A cryptic message from the past sends James Bond (Daniel Craig) on a rogue mission to Mexico City and eventually Rome, where he meets Lucia Sciarra (Monica Bellucci), the beautiful and forbidden widow of an infamous criminal. Bond infiltrates a secret meeting and uncovers the existence of the sinister organization known as Spectre.
MPC Vancouver’s team completed visual effects for the Alpine sequence, which featured two key digital assets: the villain’s mountaintop lair and Bond’s snow-plane. The mountain eyrie took its inspiration from an existing building in Solden called the Ice-Q; this cubist styled glass building was expanded and reconfigured to form a larger cross-shaped structure that would sit atop a CG restructured mountain peak. Being made primarily from glass, this building reflects the stunning panorama of surrounding mountains, and as such, required MPC to build not only a digital model of the structure itself but all of the surrounding valleys and mountains. The final product is a beautiful and iconic piece of Bond architecture.
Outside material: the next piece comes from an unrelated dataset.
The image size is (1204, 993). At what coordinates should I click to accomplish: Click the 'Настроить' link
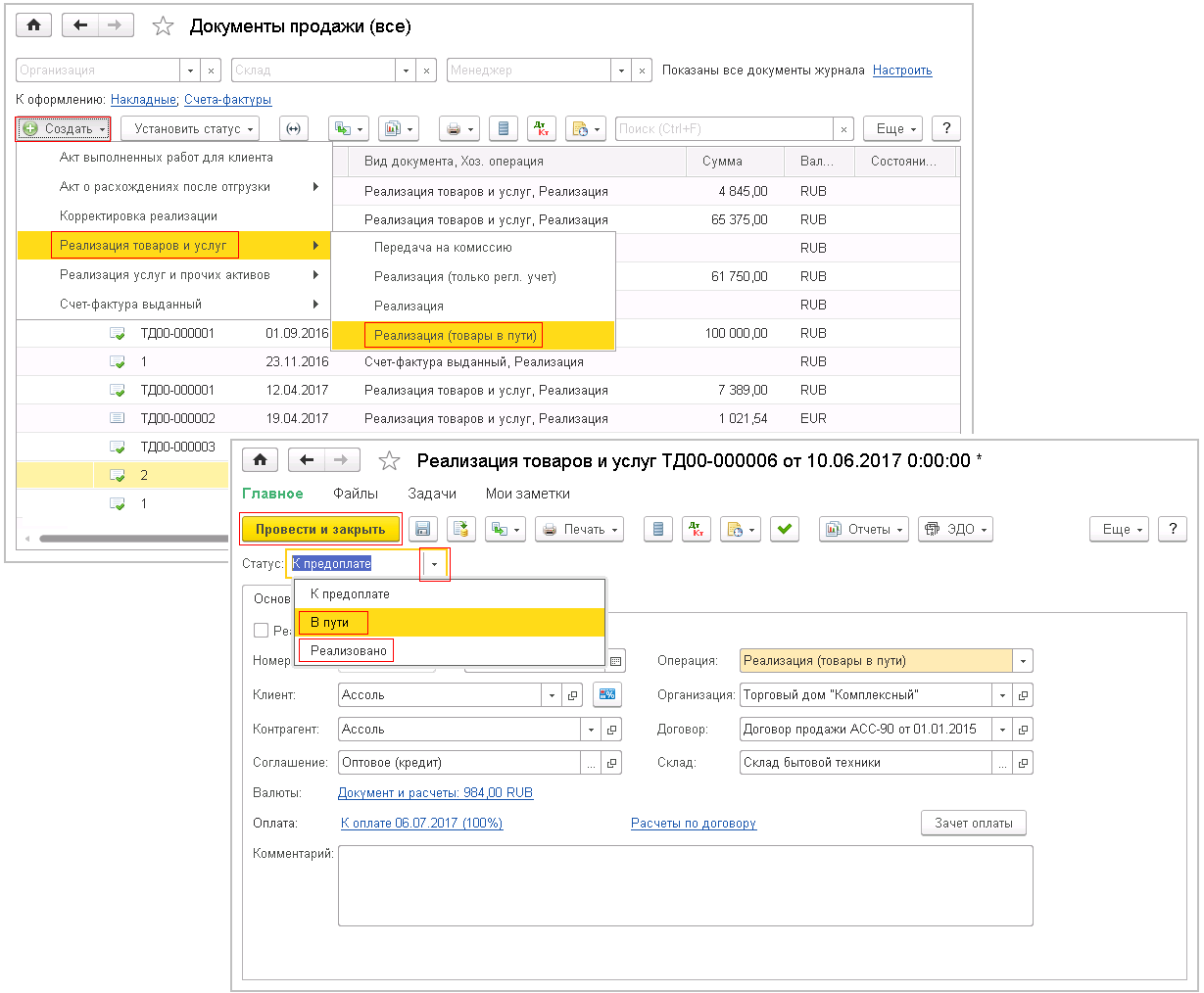coord(902,71)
The team’s second challenge was to create a digital version of the snow plane Bond uses to pursue villains through the Austrian Alps. MPC’s modeling team created the CG plane based on the Britten-Norman Islander. The biggest challenge for the sequence was with the way the plane interacts with its environment during the chase. On set, a practical plane was built and pulled along on wires, wheels and skis through the forest. By mixing sections of the practical plane with the full CG digital version, MPC was able to create a plane that has its wings torn off and then careens on its belly while still under power from its two propeller engines. MPC’s FX team created billowing snow clouds blown up from the engines, a powerful bow-wake of snow from the sliding belly of the plane and streams of smoke and fire from its struggling engines. Add to this the climactic moment when the plane bursts through a barn, scattering smoke, wood and fire, and you have yet another iconic Bond chase sequence to add to the long list of classic film moments.
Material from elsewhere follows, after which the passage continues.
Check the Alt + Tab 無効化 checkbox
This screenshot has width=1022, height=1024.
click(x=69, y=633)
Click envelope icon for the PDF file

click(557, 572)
MPC London’s team created a robotic surgical device used to inflict pain on 007 in the torture chair in Oberhauser’s lair. The sequence was shot by DP Hoyte van Hoytema using extreme close-ups and a narrow depth of field. Using existing surgical drills and production design models as inspiration, MPC built the surgical armatures in minute detail, down to dents on the screws and the texturing from the milling process.